Abstract
Waldenström macroglobulinemia (WM) is a B-cell non-Hodgkin lymphoma (NHL) characterized by IgM monoclonal gammopathy and bone marrow infiltration by lymphoplasmacytic cells. Until recently, there was no drug specifically approved for WM by the US FDA, leading to wide variations in therapeutic strategies across the globe. Ibrutinib, an oral Bruton tyrosine kinase (BTK) inhibitor, is the first drug approved specifically for WM by the FDA after a clinical trial showed impressive response in previously treated WM. Ibrutinib is a non-stem cell toxic and non-neurotoxic option and suitable for long-term oral maintenance therapy, with the potential of improving survival in WM. With identification of novel genetic mutations impacting response to ibrutinib, it would be possible to individualize therapy based on MYD88 and CXCR4 genotypes. However, long-term safety and efficacy data are required, and cost-effectiveness needs to be addressed before ibrutinib can gain widespread acceptance for front-line therapy of WM.
Financial & competing interests disclosure
M Gertz has received support from Millenium Celgene Binding Site Onyx Med Learning Group Research to Practice.
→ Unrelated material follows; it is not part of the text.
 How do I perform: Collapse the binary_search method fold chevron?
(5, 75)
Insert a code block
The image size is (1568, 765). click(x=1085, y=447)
The authors have no other relevant affiliations or financial involvement with any organization or entity with a financial interest in or financial conflict with the subject matter or materials discussed in the manuscript apart from those disclosed.
A highly prevalent somatic mutation MYD88 L265P that activates Bruton’s tyrosine kinase (BTK) and drives B-cell receptor signaling pathways has been identified in Waldenström macroglobulinemia (WM).
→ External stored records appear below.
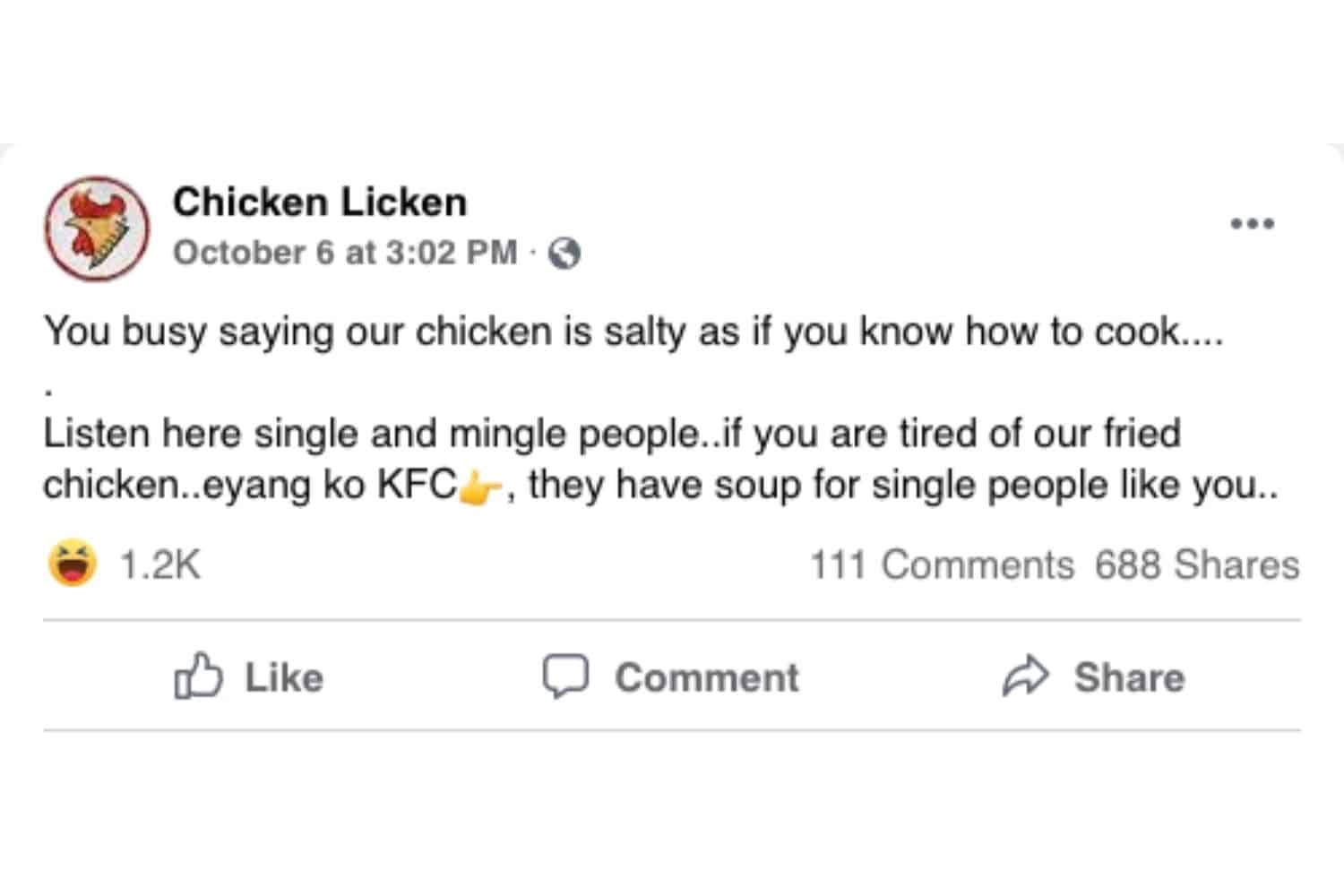Click the Chicken Licken rooster profile picture
Screen dimensions: 1344x896
pos(97,228)
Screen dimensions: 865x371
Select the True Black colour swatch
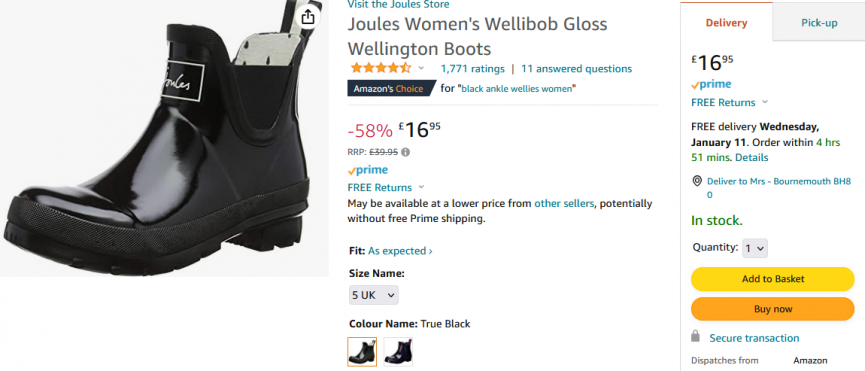coord(362,352)
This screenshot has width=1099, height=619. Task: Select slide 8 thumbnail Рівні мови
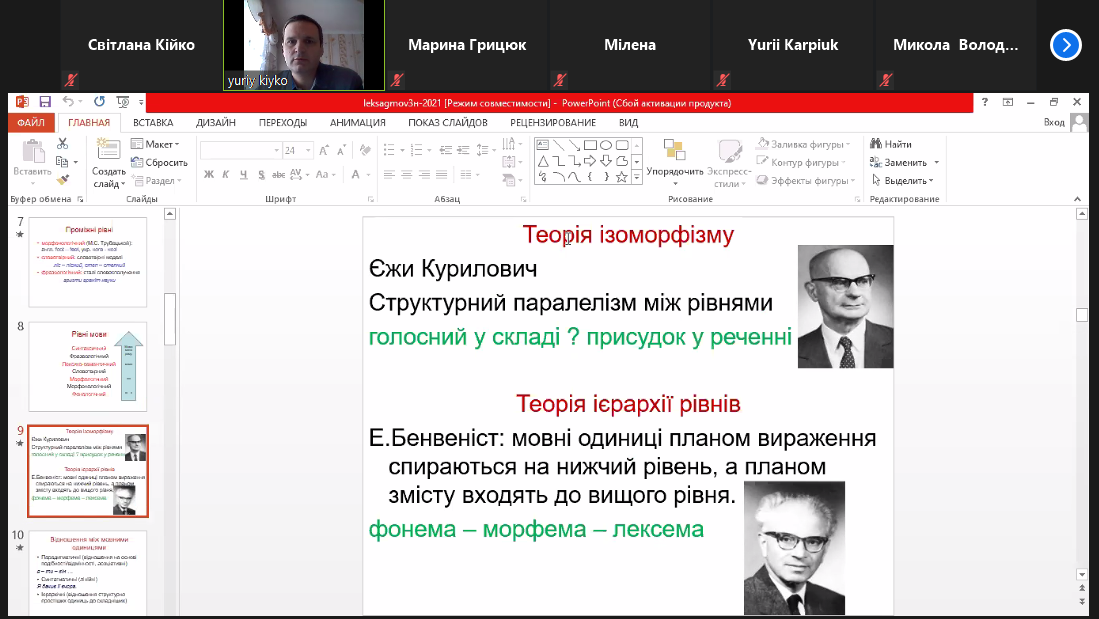pos(88,367)
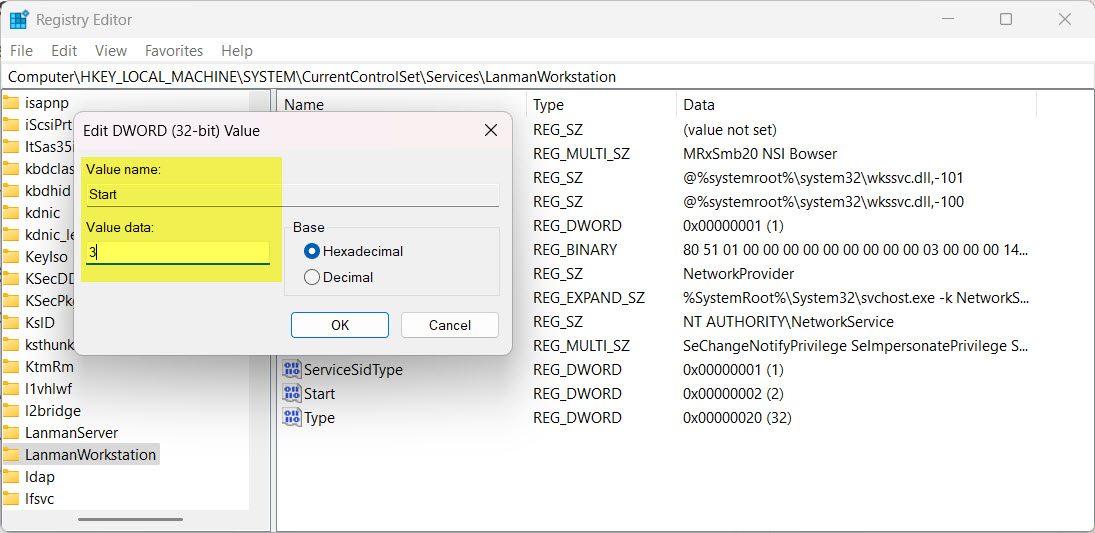Image resolution: width=1095 pixels, height=533 pixels.
Task: Confirm the DWORD edit with OK
Action: pos(340,325)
Ibrutinib, a potent, irreversible BTK inhibitor leads to decreased BTK-MYD88 complexing and has shown an impressive overall response rate of 90.5% in previously treated WM.
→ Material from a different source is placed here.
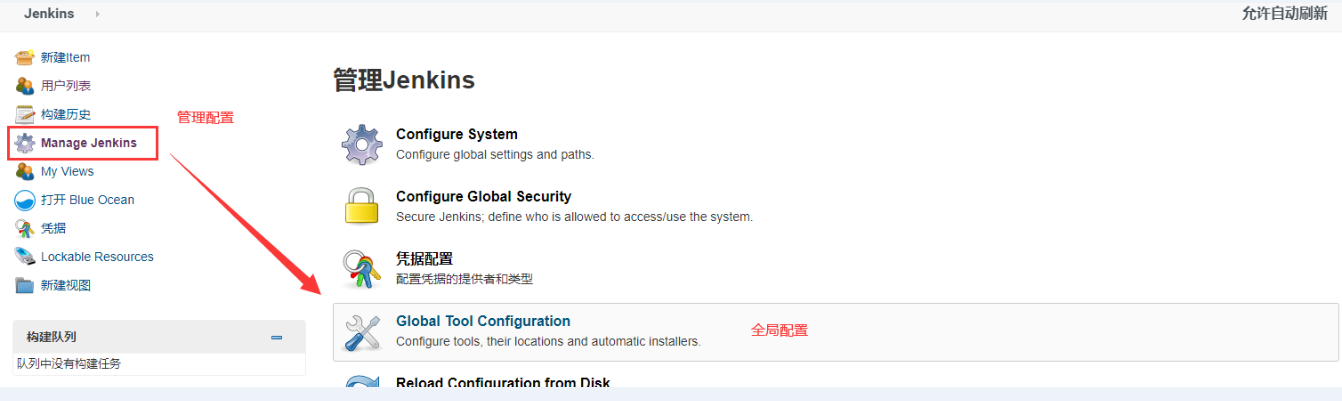Click the 构建历史 notepad icon
Viewport: 1342px width, 401px height.
(x=25, y=114)
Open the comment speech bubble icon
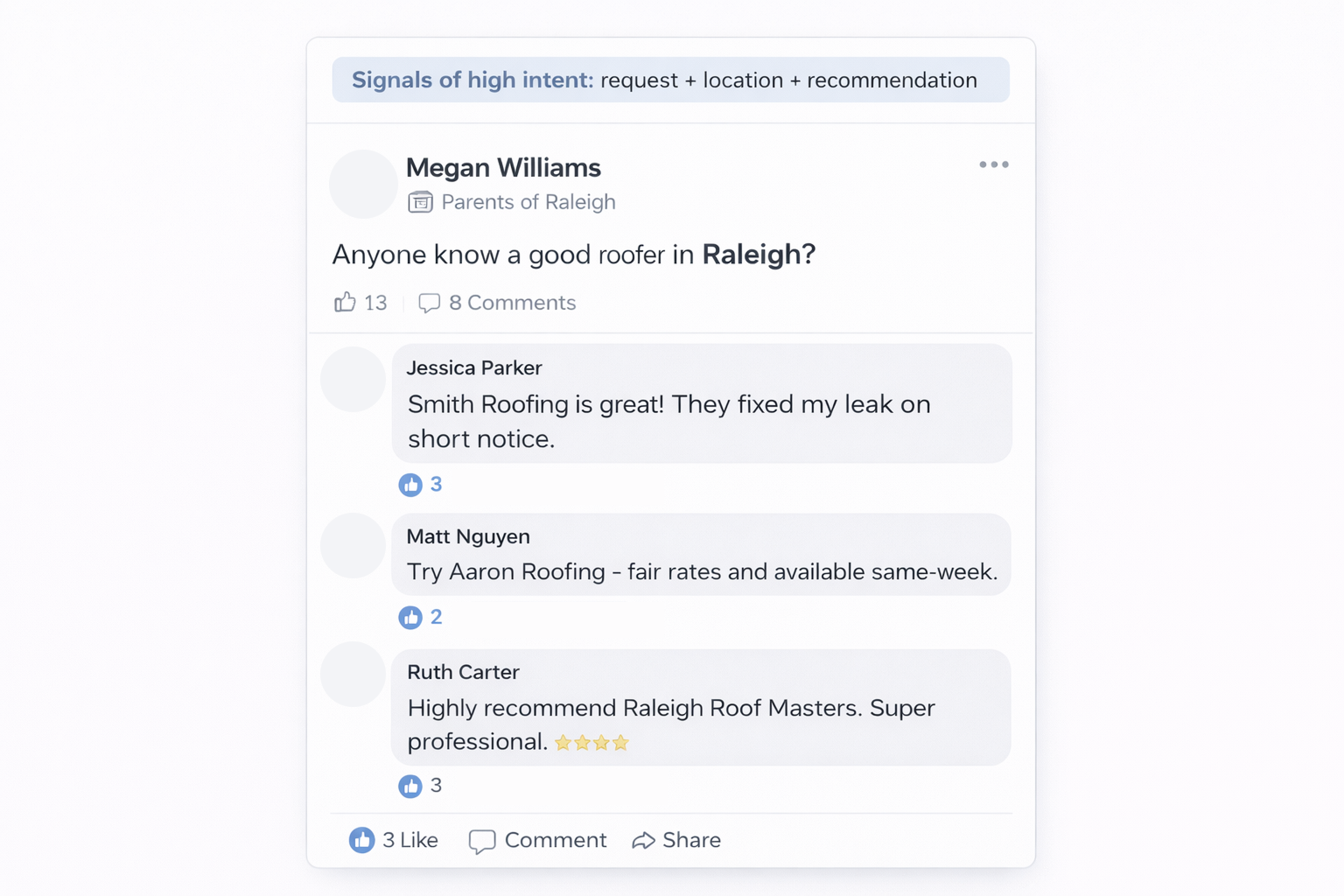1344x896 pixels. [x=430, y=302]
Success of ibrutinib, a non-stem cell toxic and non-neurotoxic option for WM has the potential to improve survival by allowing long-term oral maintenance therapy.
Although safety and efficacy data of ibrutinib monotherapy in WM are limited, promising results in WM as well as other B-cell receptor signaling pathway-dependent lymphomas, namely chronic lymphocytic leukemia, mantle cell lymphoma, activated B-cell type diffuse large B-cell lymphoma and follicular lymphoma serve as catalysts for assessment of effective combination of this recently approved monotherapy in WM.